Furthermore, Leisure Suit Larry is a franchise that didn't just start
recently, but were among the first PC adventure titles during that
genre's golden age. So while things have gotten somewhat worse with
the advent of realistic polygonal graphics, let us not kid ourselves
into thinking this is a problem started by the PlayStation.
Furthermore, to simply look at the way women are dressed is a
failure to look at the whole picture. Take a look at how their
personalities are usually, especially in RPGs. The main female is
always shy and hesitant, almost immediately attracted to the main
male lead. She's always completely innocent, doe-eyed, giggling and
going doe-eyed at any chance they get. And why are they always
depicted in this manner? Because that's what males 14-24 apparently
like to see; perfect women staying behind their men, never talking
back, never getting angry at her glorified Master, all but at his
beck and call. In many ways, I find Rinoa (Final Fantasy)

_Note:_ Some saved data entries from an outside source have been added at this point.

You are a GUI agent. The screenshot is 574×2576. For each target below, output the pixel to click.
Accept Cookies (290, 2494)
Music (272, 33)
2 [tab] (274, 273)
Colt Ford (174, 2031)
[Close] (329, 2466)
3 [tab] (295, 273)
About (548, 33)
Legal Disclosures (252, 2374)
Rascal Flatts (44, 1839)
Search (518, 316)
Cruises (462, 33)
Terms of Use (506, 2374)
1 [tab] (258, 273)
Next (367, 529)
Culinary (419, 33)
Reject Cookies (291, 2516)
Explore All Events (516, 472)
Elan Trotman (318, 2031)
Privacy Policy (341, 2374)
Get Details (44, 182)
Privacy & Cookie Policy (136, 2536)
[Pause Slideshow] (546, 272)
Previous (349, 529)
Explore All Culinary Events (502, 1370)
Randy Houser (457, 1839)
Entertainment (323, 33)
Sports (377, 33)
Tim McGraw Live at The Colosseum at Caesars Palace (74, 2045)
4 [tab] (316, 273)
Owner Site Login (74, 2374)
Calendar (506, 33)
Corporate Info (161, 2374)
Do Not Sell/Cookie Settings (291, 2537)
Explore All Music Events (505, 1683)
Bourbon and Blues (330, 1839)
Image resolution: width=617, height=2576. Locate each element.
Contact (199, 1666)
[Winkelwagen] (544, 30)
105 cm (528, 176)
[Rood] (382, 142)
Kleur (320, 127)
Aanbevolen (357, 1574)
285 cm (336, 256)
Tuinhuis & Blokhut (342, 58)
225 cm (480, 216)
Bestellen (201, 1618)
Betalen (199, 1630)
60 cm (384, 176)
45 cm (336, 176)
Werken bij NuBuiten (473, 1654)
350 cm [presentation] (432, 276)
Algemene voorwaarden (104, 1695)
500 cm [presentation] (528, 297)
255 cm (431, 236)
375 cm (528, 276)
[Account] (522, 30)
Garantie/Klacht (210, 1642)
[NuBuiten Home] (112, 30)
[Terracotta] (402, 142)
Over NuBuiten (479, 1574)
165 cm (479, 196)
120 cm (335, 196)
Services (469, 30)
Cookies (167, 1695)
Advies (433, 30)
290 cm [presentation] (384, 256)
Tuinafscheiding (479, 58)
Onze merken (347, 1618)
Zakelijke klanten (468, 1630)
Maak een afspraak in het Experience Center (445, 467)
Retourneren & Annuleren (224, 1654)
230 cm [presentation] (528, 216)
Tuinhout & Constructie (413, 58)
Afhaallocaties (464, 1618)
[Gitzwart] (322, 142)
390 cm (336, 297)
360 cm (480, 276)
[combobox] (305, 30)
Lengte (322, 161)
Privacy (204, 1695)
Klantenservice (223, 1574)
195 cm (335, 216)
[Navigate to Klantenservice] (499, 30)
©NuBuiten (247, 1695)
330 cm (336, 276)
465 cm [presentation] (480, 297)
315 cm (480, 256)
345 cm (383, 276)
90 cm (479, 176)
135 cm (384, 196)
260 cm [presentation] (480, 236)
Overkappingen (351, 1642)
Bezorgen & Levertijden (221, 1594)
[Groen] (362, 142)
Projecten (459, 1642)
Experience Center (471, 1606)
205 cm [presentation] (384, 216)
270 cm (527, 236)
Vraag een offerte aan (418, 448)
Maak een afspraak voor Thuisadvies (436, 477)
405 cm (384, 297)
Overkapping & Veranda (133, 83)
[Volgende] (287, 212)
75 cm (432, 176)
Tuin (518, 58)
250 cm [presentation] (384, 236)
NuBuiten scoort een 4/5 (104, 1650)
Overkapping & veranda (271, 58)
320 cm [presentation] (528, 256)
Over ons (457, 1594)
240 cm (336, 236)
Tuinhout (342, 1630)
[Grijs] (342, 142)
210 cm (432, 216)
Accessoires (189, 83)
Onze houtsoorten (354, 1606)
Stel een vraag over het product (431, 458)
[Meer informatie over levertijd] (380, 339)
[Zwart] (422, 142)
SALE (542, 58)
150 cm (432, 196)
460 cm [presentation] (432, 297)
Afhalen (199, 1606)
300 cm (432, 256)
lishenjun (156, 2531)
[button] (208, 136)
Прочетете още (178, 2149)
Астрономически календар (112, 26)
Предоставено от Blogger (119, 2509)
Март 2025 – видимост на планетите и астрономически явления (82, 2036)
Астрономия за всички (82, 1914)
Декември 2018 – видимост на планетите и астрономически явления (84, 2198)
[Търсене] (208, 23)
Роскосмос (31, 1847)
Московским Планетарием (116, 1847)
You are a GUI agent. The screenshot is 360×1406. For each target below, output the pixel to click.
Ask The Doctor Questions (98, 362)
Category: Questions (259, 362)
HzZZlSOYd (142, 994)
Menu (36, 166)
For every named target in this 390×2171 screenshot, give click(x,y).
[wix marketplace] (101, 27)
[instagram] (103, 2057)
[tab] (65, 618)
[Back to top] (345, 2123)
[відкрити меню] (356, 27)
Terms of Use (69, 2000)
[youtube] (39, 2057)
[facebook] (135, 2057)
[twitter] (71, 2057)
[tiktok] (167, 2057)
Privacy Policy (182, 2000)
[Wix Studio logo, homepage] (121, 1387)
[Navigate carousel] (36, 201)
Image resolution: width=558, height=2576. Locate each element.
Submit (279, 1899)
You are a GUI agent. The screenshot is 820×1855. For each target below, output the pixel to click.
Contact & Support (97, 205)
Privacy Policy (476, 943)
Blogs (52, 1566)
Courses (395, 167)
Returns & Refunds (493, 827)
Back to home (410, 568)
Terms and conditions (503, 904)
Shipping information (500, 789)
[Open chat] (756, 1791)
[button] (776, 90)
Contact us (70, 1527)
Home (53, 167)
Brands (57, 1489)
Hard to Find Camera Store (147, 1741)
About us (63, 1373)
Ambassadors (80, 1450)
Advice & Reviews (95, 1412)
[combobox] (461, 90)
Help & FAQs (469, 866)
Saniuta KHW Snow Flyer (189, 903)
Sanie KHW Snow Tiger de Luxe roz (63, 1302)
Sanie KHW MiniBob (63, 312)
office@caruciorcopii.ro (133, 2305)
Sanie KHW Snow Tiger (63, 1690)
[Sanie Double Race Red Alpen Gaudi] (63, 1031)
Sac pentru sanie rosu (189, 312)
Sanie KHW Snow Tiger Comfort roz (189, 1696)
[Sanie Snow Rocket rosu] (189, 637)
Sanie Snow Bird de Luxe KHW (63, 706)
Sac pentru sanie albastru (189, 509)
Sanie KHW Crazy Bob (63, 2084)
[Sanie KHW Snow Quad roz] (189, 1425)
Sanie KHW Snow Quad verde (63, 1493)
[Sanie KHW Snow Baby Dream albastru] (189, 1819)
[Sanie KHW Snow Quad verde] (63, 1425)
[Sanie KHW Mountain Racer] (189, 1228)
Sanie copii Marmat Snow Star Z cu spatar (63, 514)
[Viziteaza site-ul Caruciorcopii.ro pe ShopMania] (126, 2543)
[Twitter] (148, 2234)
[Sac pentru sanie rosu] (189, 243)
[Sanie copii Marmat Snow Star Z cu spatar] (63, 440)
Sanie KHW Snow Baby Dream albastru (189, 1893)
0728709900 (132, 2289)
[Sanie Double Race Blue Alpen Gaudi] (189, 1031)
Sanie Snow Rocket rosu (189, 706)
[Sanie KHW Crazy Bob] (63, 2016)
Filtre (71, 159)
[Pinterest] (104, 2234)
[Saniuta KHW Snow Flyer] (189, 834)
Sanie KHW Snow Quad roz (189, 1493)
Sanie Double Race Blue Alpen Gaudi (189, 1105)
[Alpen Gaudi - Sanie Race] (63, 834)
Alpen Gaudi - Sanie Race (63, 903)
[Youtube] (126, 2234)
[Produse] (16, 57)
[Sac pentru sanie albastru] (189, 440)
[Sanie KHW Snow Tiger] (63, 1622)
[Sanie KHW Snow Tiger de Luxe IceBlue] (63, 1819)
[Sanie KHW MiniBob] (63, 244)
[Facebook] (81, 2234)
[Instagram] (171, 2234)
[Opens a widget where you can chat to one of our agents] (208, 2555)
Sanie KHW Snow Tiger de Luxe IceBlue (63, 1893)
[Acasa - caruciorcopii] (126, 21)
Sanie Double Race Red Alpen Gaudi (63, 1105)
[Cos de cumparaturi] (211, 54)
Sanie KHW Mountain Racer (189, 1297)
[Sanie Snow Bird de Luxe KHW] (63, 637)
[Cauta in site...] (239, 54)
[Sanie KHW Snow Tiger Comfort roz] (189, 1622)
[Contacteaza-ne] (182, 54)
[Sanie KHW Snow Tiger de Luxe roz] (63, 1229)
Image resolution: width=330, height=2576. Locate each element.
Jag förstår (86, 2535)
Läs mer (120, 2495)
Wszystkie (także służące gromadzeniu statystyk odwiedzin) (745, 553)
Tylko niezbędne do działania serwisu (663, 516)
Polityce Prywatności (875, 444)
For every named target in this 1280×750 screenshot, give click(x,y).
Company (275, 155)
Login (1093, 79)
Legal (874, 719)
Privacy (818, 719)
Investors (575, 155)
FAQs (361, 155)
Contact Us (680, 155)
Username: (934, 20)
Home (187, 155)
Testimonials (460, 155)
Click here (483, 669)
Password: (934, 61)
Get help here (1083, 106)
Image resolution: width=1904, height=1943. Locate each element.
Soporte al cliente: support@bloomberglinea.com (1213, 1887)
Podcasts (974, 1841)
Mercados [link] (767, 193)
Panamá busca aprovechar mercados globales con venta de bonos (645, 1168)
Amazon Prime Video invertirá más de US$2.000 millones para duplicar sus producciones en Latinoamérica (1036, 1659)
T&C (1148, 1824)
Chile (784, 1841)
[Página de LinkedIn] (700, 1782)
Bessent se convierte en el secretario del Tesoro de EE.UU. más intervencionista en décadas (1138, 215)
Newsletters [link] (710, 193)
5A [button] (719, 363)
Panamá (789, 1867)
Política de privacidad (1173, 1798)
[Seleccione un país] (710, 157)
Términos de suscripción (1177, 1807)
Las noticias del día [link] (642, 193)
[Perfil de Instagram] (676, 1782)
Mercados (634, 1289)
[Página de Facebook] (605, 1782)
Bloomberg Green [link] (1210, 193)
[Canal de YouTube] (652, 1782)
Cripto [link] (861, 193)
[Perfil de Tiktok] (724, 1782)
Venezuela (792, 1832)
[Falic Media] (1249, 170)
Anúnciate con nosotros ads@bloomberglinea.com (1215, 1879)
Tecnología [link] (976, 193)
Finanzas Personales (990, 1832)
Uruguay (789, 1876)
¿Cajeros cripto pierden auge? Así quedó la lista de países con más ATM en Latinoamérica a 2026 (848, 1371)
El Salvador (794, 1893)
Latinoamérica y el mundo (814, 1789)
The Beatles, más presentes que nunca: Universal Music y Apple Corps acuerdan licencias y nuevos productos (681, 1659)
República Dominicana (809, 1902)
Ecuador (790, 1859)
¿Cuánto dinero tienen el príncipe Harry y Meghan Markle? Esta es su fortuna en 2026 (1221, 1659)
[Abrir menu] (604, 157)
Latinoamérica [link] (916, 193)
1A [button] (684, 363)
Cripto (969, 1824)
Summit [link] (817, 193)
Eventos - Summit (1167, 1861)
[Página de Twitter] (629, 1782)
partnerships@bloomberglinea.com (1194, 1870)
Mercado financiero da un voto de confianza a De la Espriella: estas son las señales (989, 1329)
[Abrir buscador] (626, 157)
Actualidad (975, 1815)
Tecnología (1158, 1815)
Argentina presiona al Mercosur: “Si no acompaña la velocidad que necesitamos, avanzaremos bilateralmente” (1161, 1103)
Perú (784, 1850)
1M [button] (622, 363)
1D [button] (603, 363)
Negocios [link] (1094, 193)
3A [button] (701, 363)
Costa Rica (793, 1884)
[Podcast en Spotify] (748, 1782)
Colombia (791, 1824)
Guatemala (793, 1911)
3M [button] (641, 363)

much more offensive than Rayne (Bloodrayne) ever could be. At
least the latter has her own personality and isn't the perfect little
Another problem is the lack of legitimate female leads, particularly
in RPGs. Quick, name me an RPG other than FFX-2 and Rhapsody
released domestically that had a female leads (Games like Knights
of the Old Republic with user-created lead characters don't
count). You can't, can you? That's because men in the age group I
mentioned don't want to see strong, independent women taking the
lead. Look back at FFX-2. One of the things it was most heavily
panned for was the all female party it sported. I've more than once
seen the game referred to as “girly.” Would people have
felt better were Yuna, Paine and Rikku going to war with each other
over a man's affection throughout the game, fighting over the right
to treat him like he was king of the world? I'm sure that after that
reaction, Square's learned its lesson about female leads.
However, why are we at this point? Why is it that women are made to
be less than men, and why is it that any attempt to reverse that
trend is seen as unacceptable? The answer is simple: the demographic
game companies seek is males 14-24. It's quick and easy to get their
attention with beautiful women, either walking around in scantily
outfits or acting like slaves to men. And, to be honest, that
demographic isn't going to stop liking these things any time soon.
What does need to happen is for women to get involved. Women
need to start developing and publishing games, games that reflect
women as they really are – Their attire, their personality, the
whole bit – and having those games sell. In other words, women
need to stop bitching about it and start doing something to change
it, because the current developers and publishers aren't going to cut
their own arm off to please a few screaming, indignant feminists.
Personally, I for one hope women gain a presence in the industry.
This industry could use a balancing in demographic, if nothing else
than for originality. And if the results are more deep,
strong-willed women like Bastilla and Kreia (Both from the Knights
of the Old Republic series) and less wet blankets like Rinoa,
then it'll be all the more worthwhile.